A few months ago, MIT Muslim students have been a target of hate campaign when an Islamophobic group created a video calling MIT a hotbed of terror.
The slick video left Muslim students “uncomfortable” and “afraid to be Muslim on campus” at that time.
More recently, anti-Islam activist Ayaan Hirsi Ali gave an inflammatory talk on campus last week, despite Muslims’ opposition to the event.
“I’d been feeling like my religion was under attack,” says Magzoub.
“So the positive reaction to Ahmed was a relief.”
Many Muslim students in the sciences, tech, engineering and math (Stem) see Ahmed’s case as just one example of assumptions Muslim students and scientists must fight.
“Ahmed has proven he is a really capable Muslim engineer,” Thariq Shihipar, a 24-year-old graduate student at the MIT Media Lab, said.
“The more of us that are visible, that will give us the ability to narrate how people see us.
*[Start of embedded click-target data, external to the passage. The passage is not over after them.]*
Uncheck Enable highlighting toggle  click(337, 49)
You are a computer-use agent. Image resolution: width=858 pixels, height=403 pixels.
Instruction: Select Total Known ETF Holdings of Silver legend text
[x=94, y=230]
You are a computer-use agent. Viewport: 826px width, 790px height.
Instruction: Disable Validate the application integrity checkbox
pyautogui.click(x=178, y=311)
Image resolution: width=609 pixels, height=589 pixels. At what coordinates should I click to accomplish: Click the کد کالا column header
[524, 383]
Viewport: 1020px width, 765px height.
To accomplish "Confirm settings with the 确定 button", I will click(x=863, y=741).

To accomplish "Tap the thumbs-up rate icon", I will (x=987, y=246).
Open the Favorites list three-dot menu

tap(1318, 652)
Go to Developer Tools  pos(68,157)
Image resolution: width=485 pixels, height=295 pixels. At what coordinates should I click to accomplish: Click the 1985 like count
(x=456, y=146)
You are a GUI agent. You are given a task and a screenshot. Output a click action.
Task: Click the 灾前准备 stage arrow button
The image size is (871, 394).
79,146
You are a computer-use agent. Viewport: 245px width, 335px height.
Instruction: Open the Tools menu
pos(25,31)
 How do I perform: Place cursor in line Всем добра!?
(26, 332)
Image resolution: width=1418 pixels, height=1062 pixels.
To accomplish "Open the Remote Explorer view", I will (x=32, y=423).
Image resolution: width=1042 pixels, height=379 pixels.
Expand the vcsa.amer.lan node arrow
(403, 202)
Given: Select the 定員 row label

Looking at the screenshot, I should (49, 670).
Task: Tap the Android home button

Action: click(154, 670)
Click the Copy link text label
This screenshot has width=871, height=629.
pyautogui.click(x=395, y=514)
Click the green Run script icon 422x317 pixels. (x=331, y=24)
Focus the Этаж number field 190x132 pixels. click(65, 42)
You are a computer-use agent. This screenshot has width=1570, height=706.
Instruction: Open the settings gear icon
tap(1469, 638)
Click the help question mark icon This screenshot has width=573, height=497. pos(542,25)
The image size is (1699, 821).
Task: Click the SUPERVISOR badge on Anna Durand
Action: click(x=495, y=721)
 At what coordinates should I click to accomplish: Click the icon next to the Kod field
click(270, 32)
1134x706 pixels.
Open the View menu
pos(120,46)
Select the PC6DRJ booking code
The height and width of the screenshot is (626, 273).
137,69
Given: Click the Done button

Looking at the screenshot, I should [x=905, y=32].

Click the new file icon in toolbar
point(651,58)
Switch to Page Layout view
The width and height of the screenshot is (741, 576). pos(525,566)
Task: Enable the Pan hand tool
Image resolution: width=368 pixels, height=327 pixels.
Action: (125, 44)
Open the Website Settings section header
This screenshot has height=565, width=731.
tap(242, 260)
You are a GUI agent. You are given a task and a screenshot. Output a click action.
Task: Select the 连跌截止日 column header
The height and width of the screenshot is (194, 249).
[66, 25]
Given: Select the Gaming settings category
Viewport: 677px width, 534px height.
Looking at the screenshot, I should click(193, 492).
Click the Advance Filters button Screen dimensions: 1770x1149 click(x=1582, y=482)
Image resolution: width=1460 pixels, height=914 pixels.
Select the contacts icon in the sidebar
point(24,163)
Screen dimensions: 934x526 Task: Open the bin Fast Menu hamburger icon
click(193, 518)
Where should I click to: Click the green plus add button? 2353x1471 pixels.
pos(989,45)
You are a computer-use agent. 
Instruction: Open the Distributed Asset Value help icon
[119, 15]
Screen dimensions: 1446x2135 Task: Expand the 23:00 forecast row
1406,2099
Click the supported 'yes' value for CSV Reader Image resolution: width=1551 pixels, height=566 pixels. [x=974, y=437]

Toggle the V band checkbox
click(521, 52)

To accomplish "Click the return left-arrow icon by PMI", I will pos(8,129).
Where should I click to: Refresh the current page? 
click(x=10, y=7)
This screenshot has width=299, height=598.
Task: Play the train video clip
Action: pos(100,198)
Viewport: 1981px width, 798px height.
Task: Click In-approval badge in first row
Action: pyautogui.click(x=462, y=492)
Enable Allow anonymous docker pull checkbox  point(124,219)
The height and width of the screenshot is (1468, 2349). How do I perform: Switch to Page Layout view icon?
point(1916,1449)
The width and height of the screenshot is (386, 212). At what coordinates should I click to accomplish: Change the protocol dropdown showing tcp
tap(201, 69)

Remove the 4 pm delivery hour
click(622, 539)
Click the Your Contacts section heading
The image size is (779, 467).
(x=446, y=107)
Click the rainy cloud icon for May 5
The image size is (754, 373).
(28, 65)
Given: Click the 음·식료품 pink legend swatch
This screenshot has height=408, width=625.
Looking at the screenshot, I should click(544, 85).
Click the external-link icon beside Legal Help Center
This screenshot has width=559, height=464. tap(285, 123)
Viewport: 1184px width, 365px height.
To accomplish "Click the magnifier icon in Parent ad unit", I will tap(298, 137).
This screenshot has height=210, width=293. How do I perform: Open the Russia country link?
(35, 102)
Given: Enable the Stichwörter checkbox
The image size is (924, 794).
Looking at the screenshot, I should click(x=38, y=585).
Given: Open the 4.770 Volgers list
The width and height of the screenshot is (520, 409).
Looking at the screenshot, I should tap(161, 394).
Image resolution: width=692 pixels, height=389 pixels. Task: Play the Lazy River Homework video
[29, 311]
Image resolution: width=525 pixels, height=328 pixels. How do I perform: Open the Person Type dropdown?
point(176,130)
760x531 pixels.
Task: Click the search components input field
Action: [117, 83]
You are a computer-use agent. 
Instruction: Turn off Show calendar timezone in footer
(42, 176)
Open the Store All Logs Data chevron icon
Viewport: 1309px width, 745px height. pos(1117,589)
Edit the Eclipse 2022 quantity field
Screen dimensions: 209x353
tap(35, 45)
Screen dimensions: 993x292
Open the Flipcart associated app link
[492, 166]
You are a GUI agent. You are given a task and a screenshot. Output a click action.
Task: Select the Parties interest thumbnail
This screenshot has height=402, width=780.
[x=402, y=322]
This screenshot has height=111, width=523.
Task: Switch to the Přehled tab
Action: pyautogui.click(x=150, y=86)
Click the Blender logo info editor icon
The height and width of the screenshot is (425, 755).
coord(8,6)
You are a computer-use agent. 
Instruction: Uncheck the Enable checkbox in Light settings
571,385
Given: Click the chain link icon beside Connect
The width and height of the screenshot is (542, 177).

We could change people’s minds.”
Religion is the main challenge that faces Muslim scientists who are encountering discrimination on a daily basis.
“There seems to be this shadow that exists, you just can’t seem to escape. You can try to live underneath it and you can try to do what you want to do underneath it,” said Rashied Amini, an Iranian American.
“I’m a NASA JPL systems engineer, a physics PhD student, and founded a company in scientific romantic decision analysis. I don’t know if I’d be doing any of these things if I had to deal with the same level of intolerance that Ahmed went through.
“I was very lucky in that I got a lot of support from my teachers back in high school –but I still encountered racism along the way, even from the very mentors that helped me.”
Bigotry faced by Ahmed reminded many Stem Muslim students and scientists of discrimination they have faced for pursuing the scientific field.
“Let’s face it, Mohammad – you aren’t bright enough,” Mohammad Ali was told. He now has three degrees from Stanford and works as a corporate lawyer doing capital markets/securities work for investment banks and tech companies.
The 27-year-old Muslim recounted how his high school taunted him after asking to transfer into advanced honors and AP classes.
“If I had taken [their] advice to heart that I’m not bright enough, I can’t imagine that I would have had a successful career 10 years down the road,” Ali said.
Another student, Abubakar Abid, who is pursuing his master’s degree in electrical engineering at MIT, recalled when his Pakistani parents warned him against taking any nuclear science courses, to avoid suspicion.
“These are obstacles other kids don’t have to worry about,” said Abid, 22.
Abid and Magzoub are among Stem Muslim students who have encouraged Ahmed and other young Muslims to pursue scientific field and defy challenges.
“Muslims in America traditionally haven’t been a part of shaping the social fabric through media or politics because we don’t have the infrastructure,” said Abid.
“But one way we can make an impact is through social entrepreneurship and leaving a cultural footprint.”
Citing discrimination against Stem Muslim students and scientists, many Muslim students decided not to pursue the scientific field.
“I am currently a sophomore doing Chemical Engineering, but I really wanted to switch to Aerospace Engineering, yet my parents claim that I won’t be able to do anything with my degree since I am a Muslim girl and I wear a scarf. Is this true?” Zahra Khan, a 31-year-old aerospace engineer at MIT who advises aspiring young female engineers at EngineerGirl.org, said.